2014年3月2日の日記


 いつもどおりの日曜日。鮭焼きご飯を食べ、コーヒーを飲み、小説(never let me go)を読む。それで午前は終わる。昼食はホットケーキ。私はチーズを砕いたのをのせ、さらにその上から蜂蜜をかけるのがすきなのだけれど、チーズがなかったのでそれはできなかった。

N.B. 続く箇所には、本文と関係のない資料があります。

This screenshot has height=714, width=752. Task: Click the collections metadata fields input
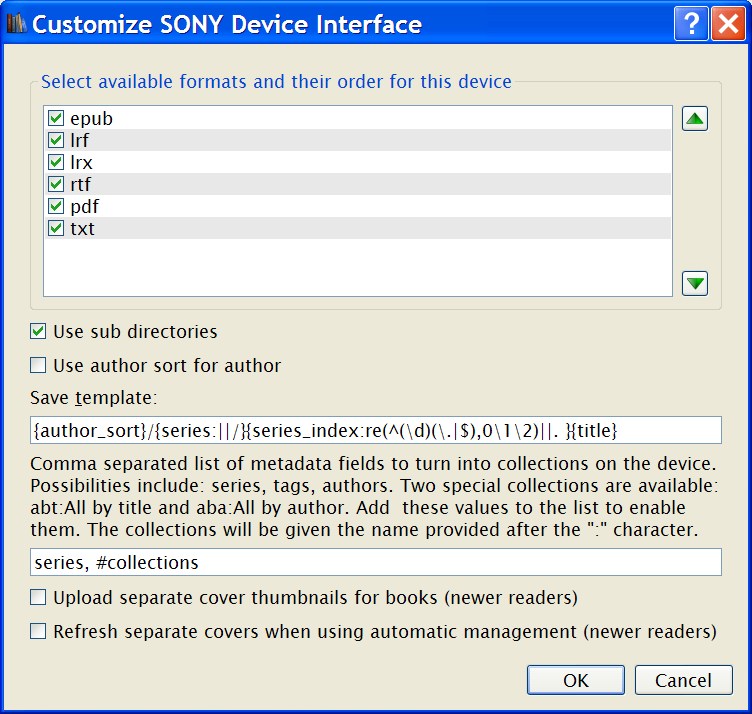click(375, 563)
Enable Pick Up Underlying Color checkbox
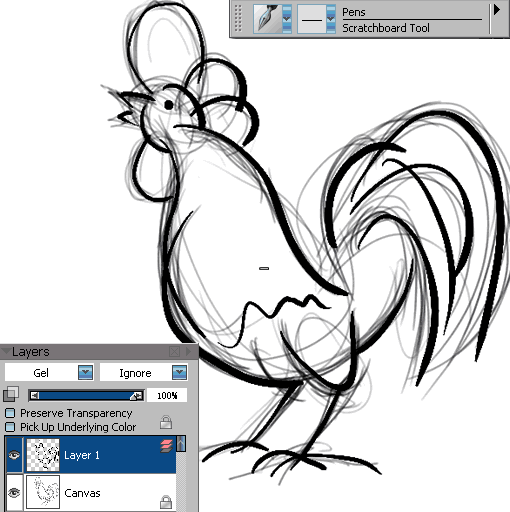 tap(10, 427)
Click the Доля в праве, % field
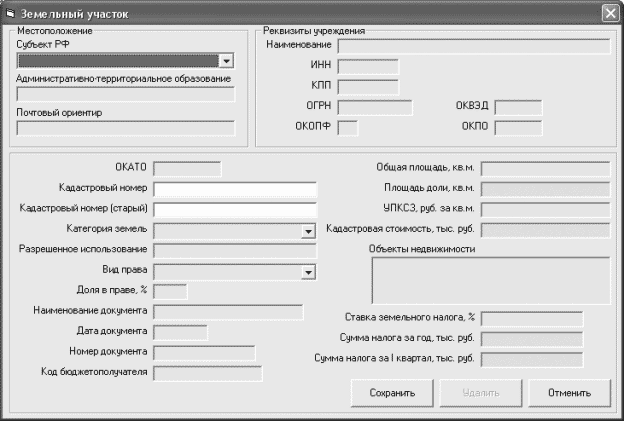The image size is (624, 421). pos(170,291)
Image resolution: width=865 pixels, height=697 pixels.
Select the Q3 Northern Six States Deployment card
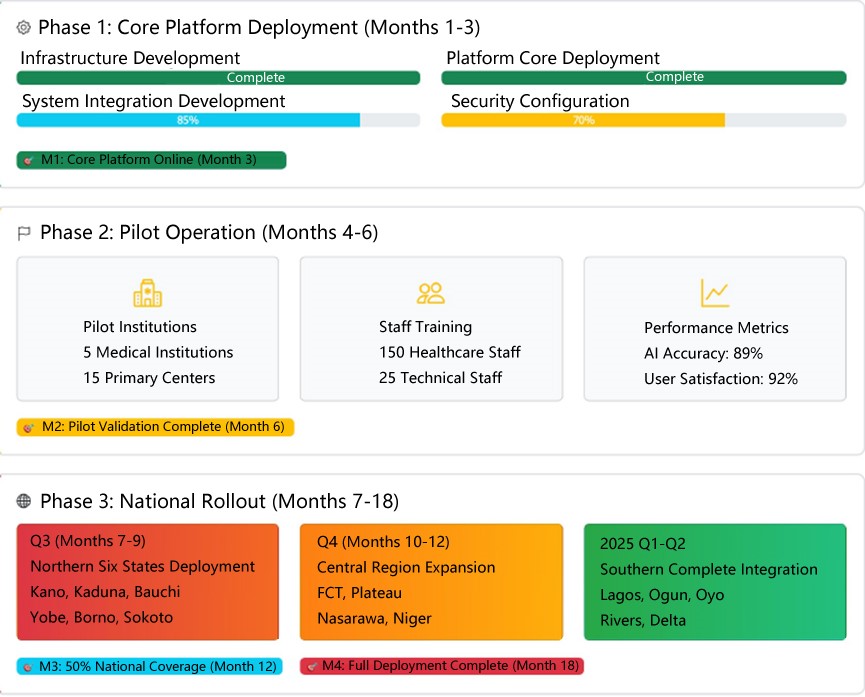tap(147, 580)
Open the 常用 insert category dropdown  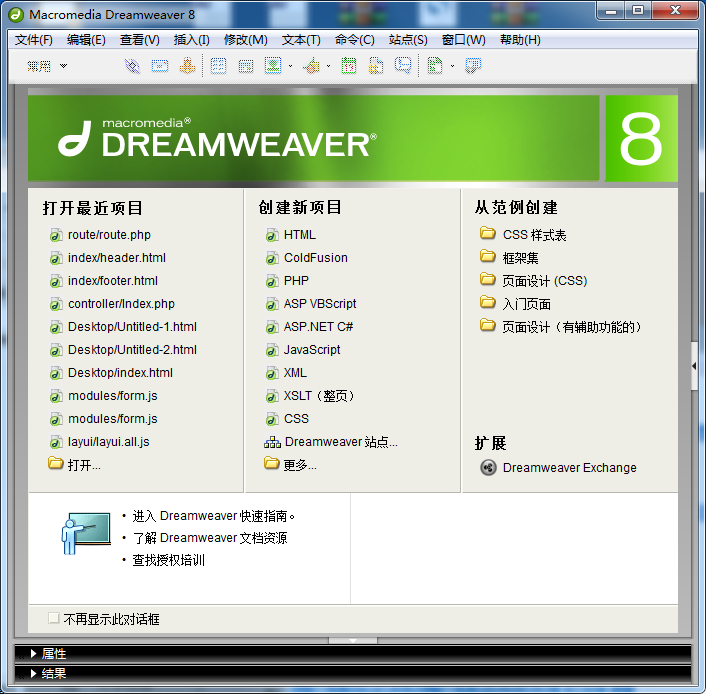tap(47, 66)
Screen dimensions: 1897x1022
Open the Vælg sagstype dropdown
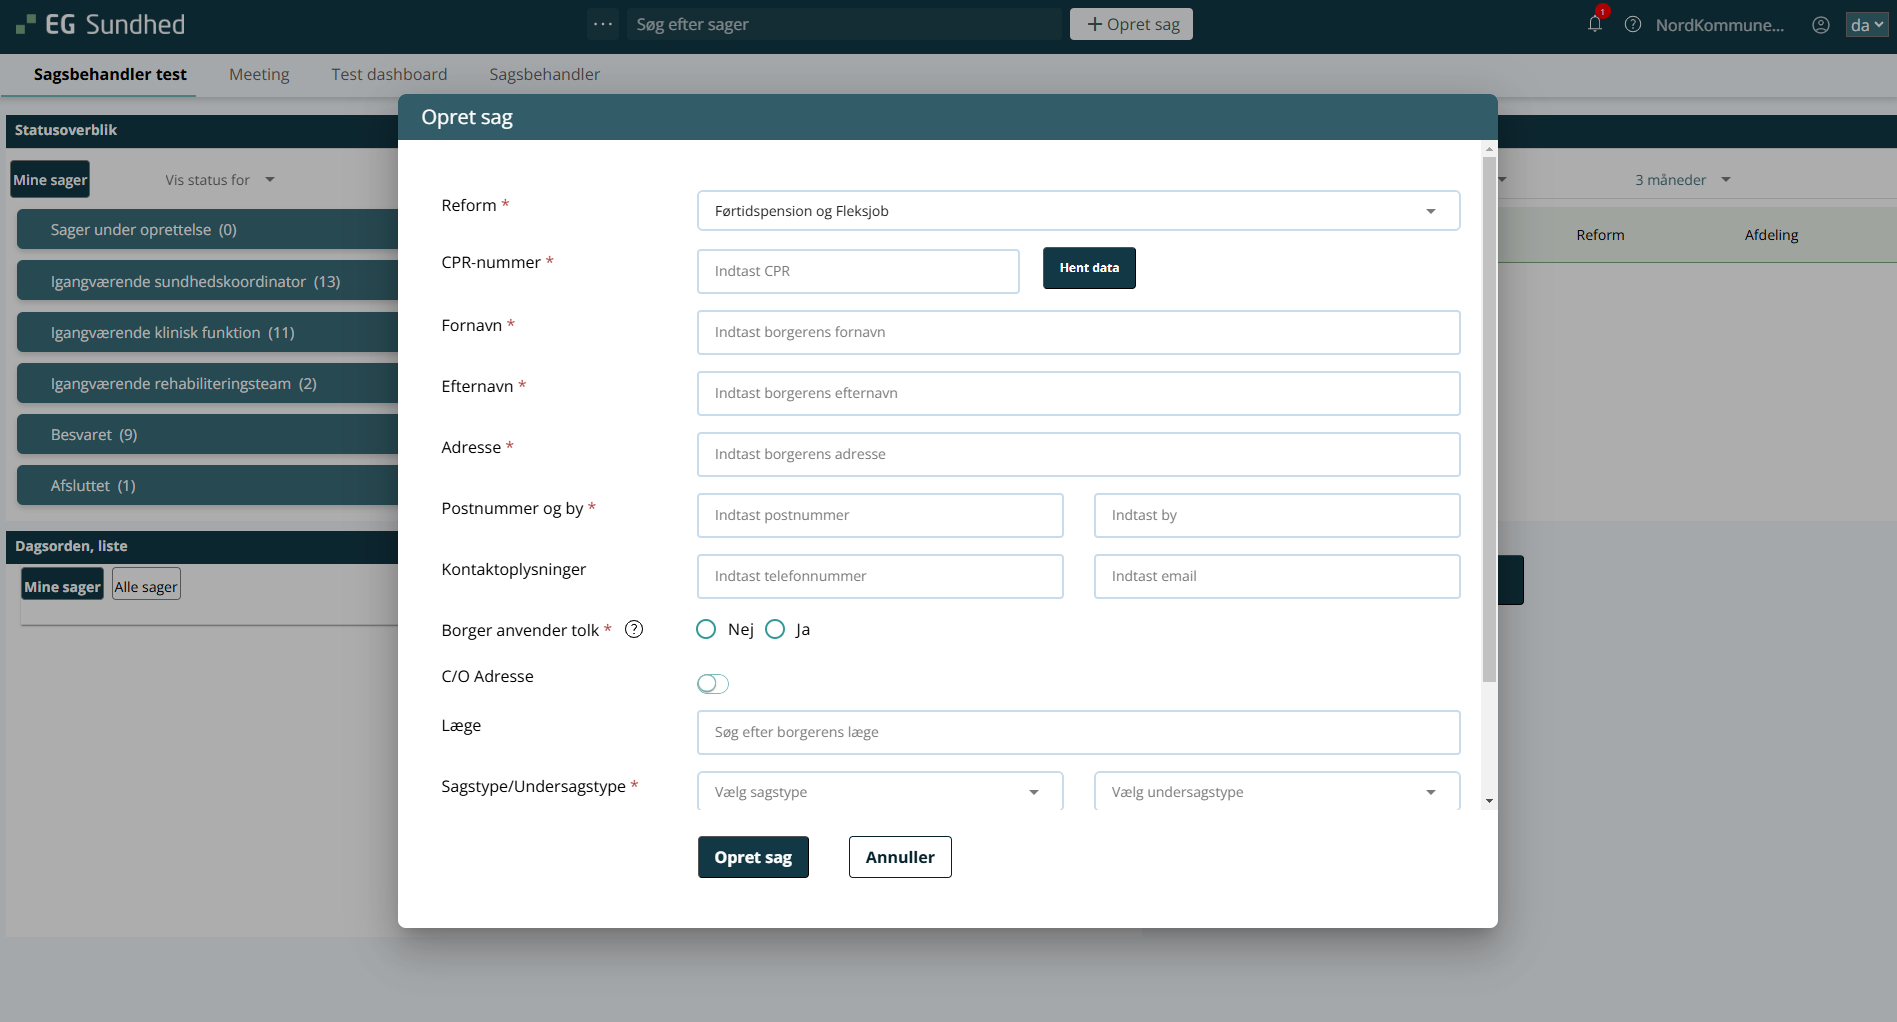pos(879,792)
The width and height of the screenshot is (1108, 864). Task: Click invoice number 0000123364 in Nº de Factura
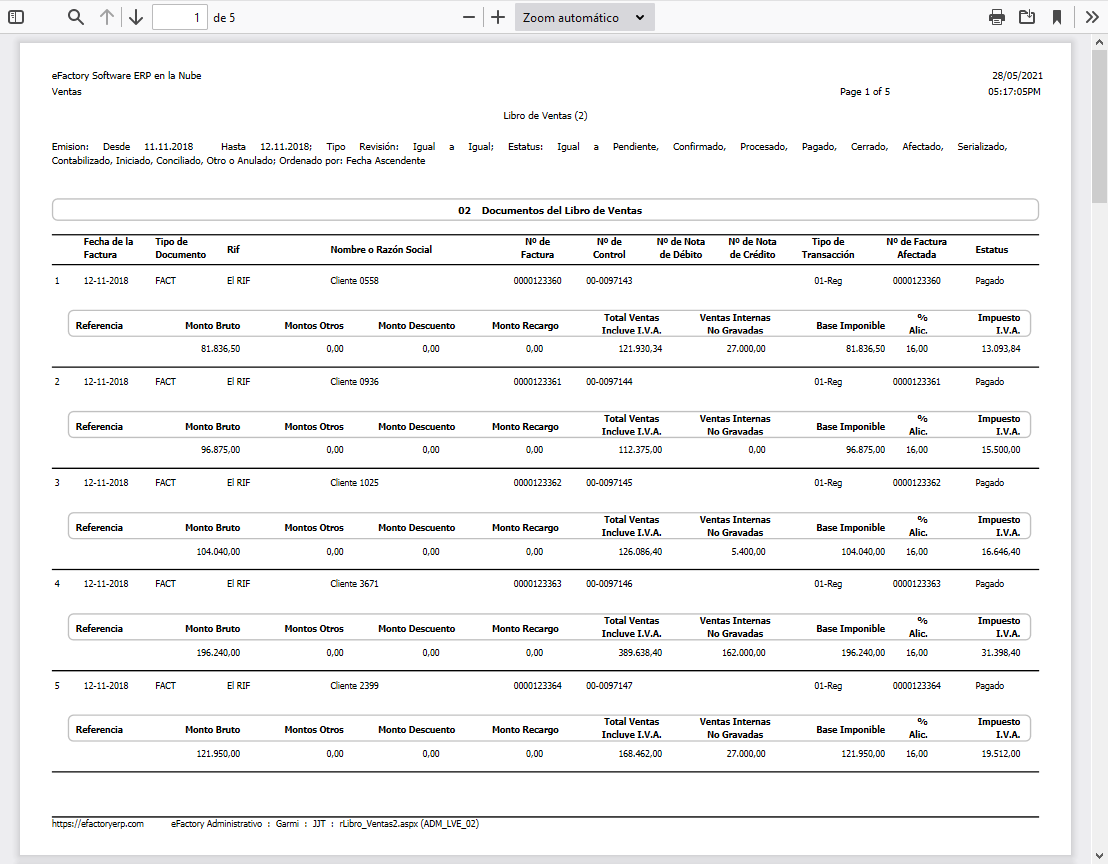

 午後は図書館に行く。上田秋成の春雨物語を読む。昨日樊 噲と海賊、目ひとつの神を読み、今日は二世の縁と死首の咲顔を読む。死首の咲顔が大変気に入った。これは史実を元にした物語で、実際には兄はどうやら家の面子を守るために妹の首を切り落としたようで、その点イスラーム社会の名誉殺人を連想した。しかし物語では「妹が余命いくばくもない命なので、せめて花嫁として死なせてやりたい」という兄の少し突飛な愛情が殺害をさせたというようなつくりになっている。さらにこの物語において主人公は兄ではなく、妹の恋人である。この主人公は蛇性の淫の主人公を彷彿とさせるような優柔不断な男である。

 登場人物が皆事件後なんらかの運命の急転を経験している一方で切られた妹の首だけが笑顔を浮かべている。このイメージは強烈である。物語の終わりで生首の鮮烈なイメージが残る物語として私は聖サン・ドニの伝説、竜樹の伝説などを思い浮かべるが、私は今後この死首の咲顔もそのグループの一員にくわえることにしたい。それぐらい強烈なイメージを残したのである。


 セラフィータを借りて家に帰る。今まで本を持ち運ぶのに使用していた例のぼろぼろの袋をどこかに落としてなくしてしまった。もう3年も使用して愛着もわきはじめていたので少しさびしい。

 夜はすき焼き、どれぐらいぶりに食べたであろうか?牛もうまいが豚もなかなかうまいものである。


 夜のニュースではいくつか衝撃的なニュースが流れていた。まず半年前に起きた三重での15歳少女殺人事件の犯人が捕まった。犯人は18歳の少年だという。犯行カメラに映った画像などを分析していった結果捜査線上にあがってきたというが、詳しいことはわからない。逮捕はすでになされたようである。

 事件があった当日は花火大会があったそうだ。ナンパをした末にもめでもしたのであろうか。いずれにしても詳しいことは取り調べがひと段落してからでないとわからない。


 また、中国の昆明で黒ずくめの集団が刀で無差別殺人をはかり、20人以上が死亡とのこと。けが人に至っては100人以上にのぼるという。どうも情報統制がしかれているようで詳しいことはわからない。中国は新疆独立主義者のテロと”断定”しているとのことであるが、その根拠はもちろん提示されてはいない。1人の人間が刃物をふりまわすというのは日本でもあるが、「集団」で「刀」をと、いちいちスケールが大きくなっているところがさすが中国である。当局との間で小競り合いが起きてもおかしくないような規模である。


 おそらく真相があかされることはないだろう。真実は闇の中。せいぜい小説家たちの空想が花開く新天地となるぐらいのものであろうか。